## Required work:
Exclude the pictures, then repeat the remaining data exactly.

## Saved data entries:
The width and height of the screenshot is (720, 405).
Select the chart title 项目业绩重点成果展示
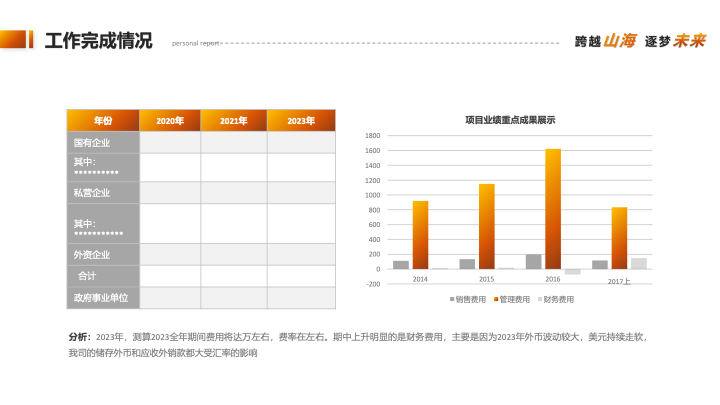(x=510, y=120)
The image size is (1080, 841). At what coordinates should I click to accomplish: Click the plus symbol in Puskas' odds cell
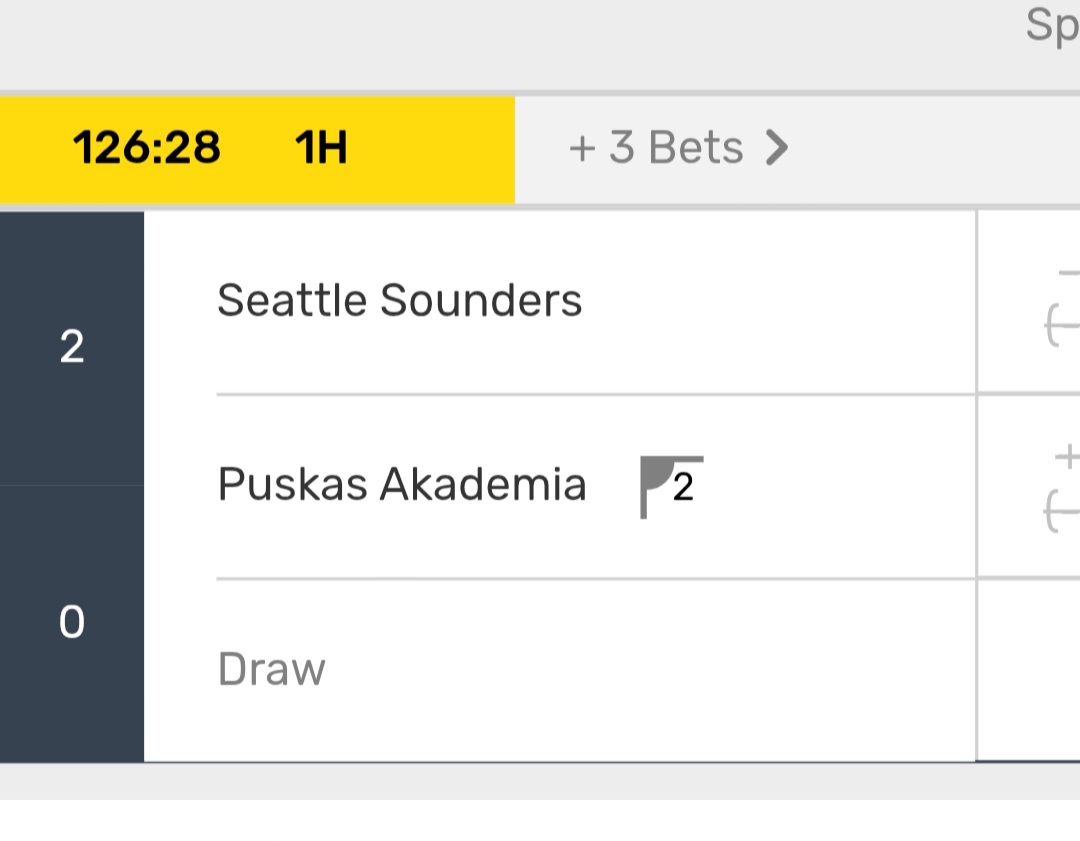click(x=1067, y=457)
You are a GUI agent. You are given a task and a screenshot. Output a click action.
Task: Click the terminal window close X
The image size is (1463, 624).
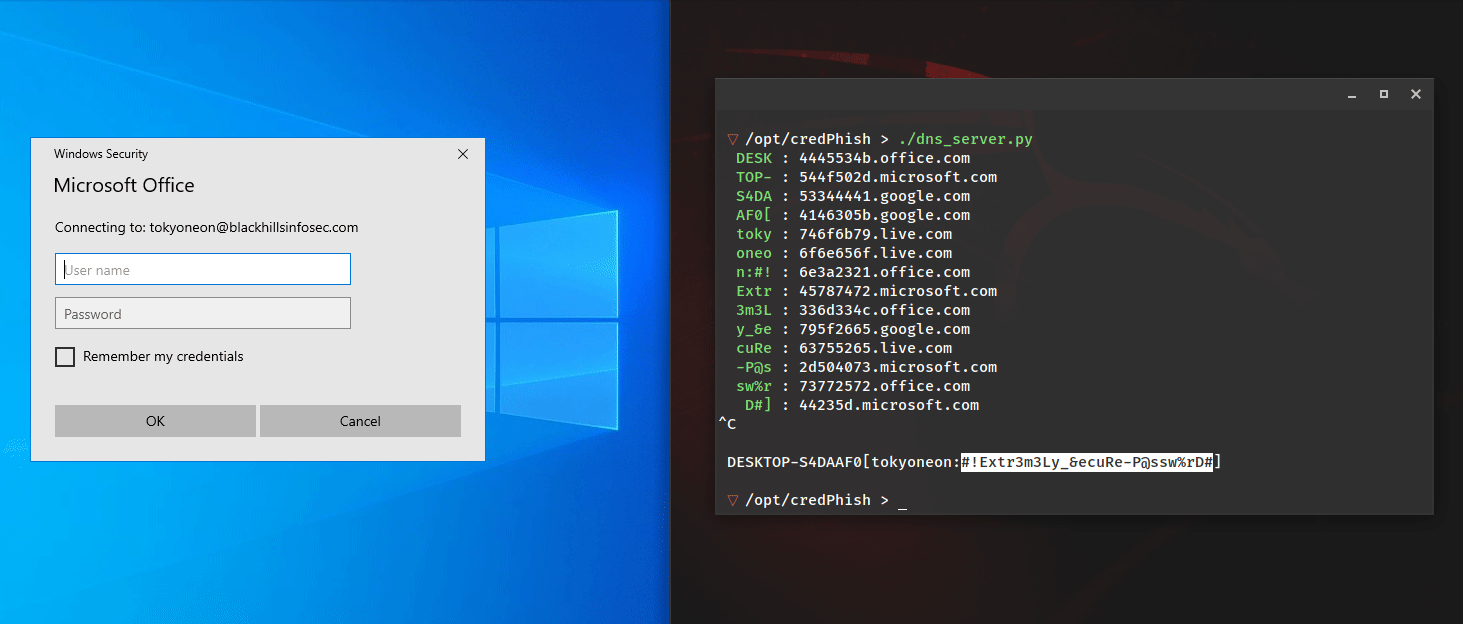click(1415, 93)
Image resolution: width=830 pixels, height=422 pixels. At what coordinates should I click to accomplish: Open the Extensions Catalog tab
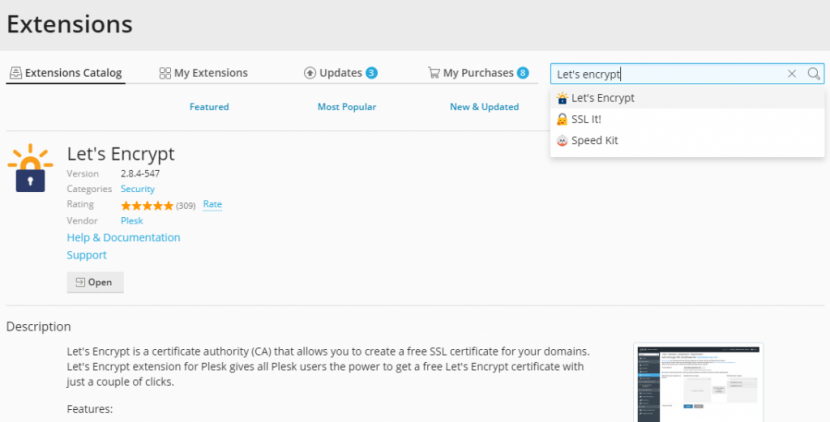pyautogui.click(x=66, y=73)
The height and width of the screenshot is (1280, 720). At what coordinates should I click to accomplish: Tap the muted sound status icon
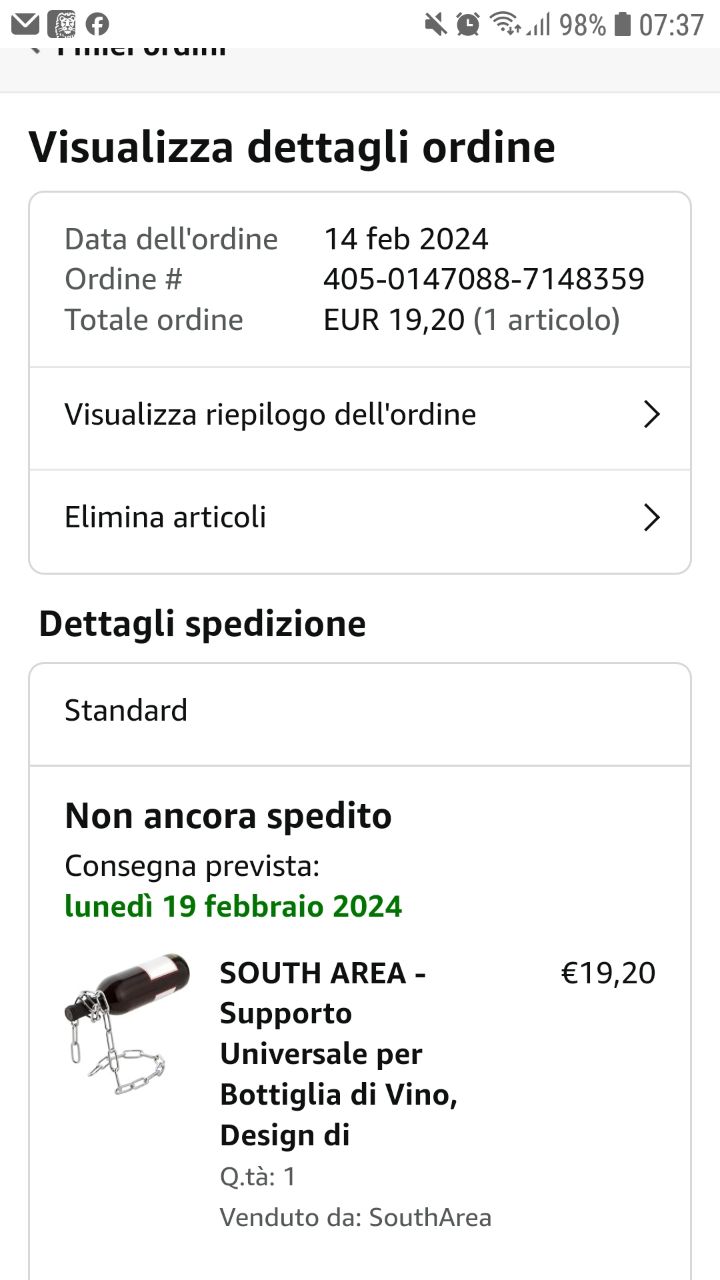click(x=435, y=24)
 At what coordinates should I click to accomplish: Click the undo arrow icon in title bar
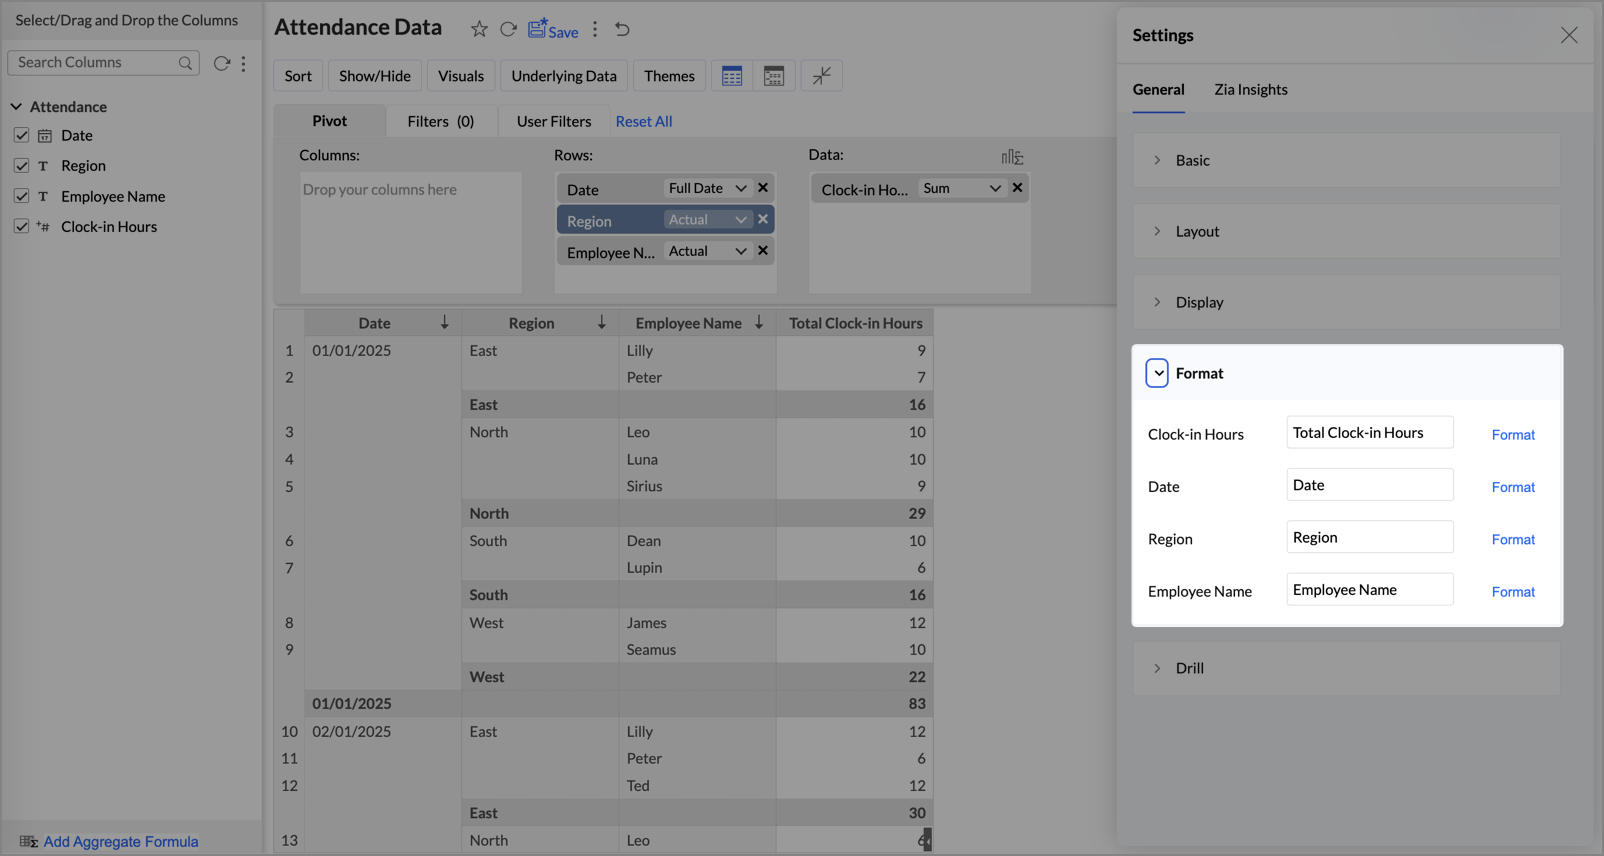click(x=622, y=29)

## Completed exercise:
The width and height of the screenshot is (720, 405).
Select the chart title 项目业绩重点成果展示
(x=510, y=120)
The image size is (1080, 841). At what coordinates should I click to accomplish: Click the plus symbol in Puskas' odds cell
click(x=1067, y=457)
You are a GUI agent. You are given a task and a screenshot. Output a click action.
Task: Click the terminal window close X
The image size is (1463, 624).
click(1415, 93)
Image resolution: width=830 pixels, height=422 pixels. At what coordinates should I click to accomplish: Open the Extensions Catalog tab
pyautogui.click(x=66, y=73)
The height and width of the screenshot is (1280, 720). At what coordinates should I click to accomplish: Tap the muted sound status icon
click(x=435, y=24)
 At what coordinates should I click to accomplish: Click the undo arrow icon in title bar
click(x=622, y=29)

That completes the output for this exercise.